§ SET EXERCISE
Swap "length" for "weight" in the material, starting at the line that contains "Where should I" and ending at the line that contains "(x=573, y=916)". Reproduce only those lines, with nothing else altered.

§ TASK DATA
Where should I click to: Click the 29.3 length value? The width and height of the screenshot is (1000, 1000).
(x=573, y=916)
...
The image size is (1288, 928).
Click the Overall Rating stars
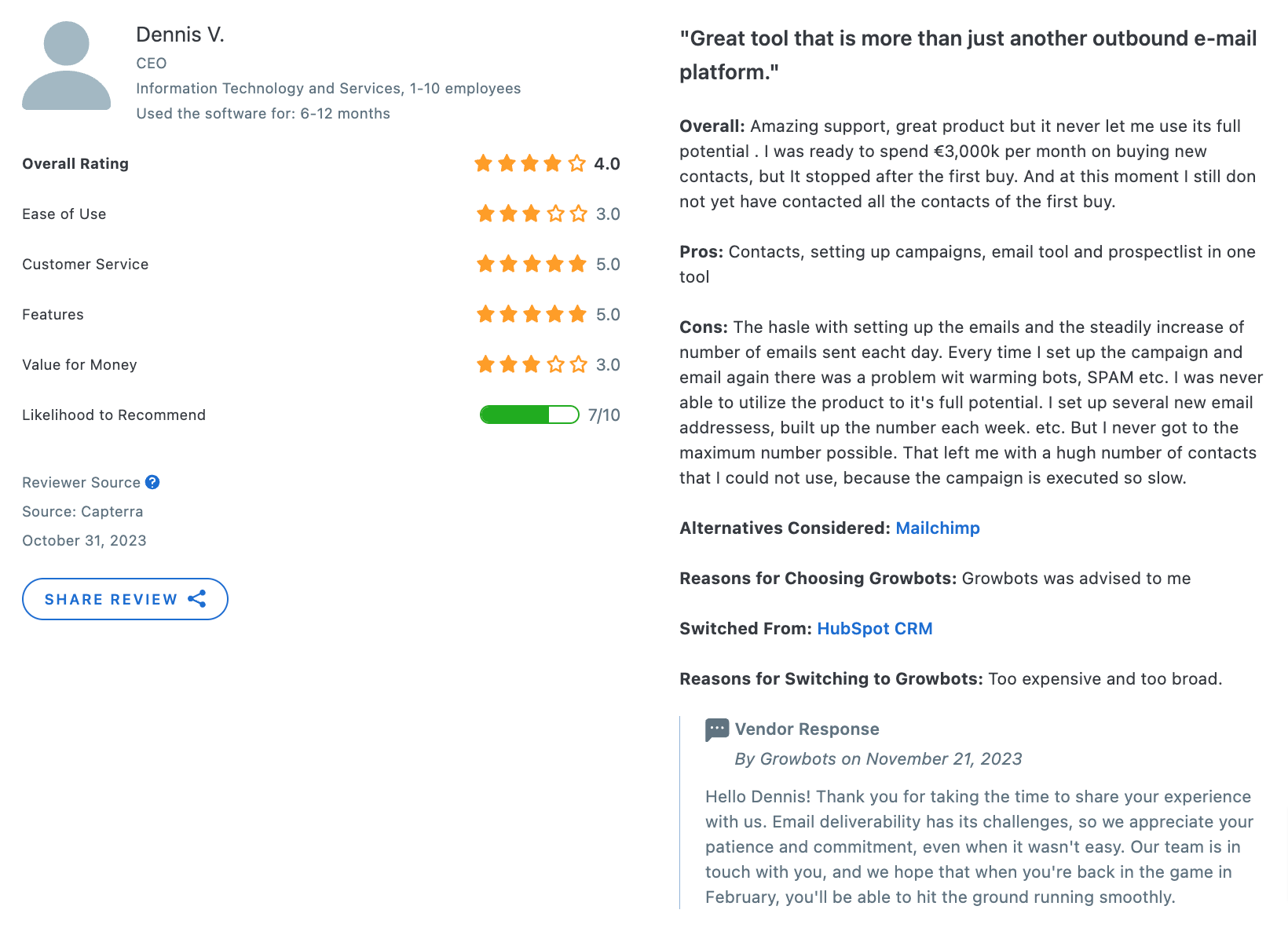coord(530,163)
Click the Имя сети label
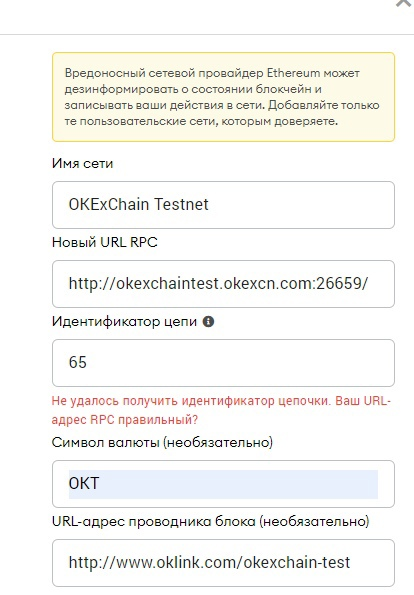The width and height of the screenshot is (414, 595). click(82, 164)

§ FINAL ANSWER
Where should I click to: Click the 29.3 weight value? The width and height of the screenshot is (1000, 1000).
(x=573, y=916)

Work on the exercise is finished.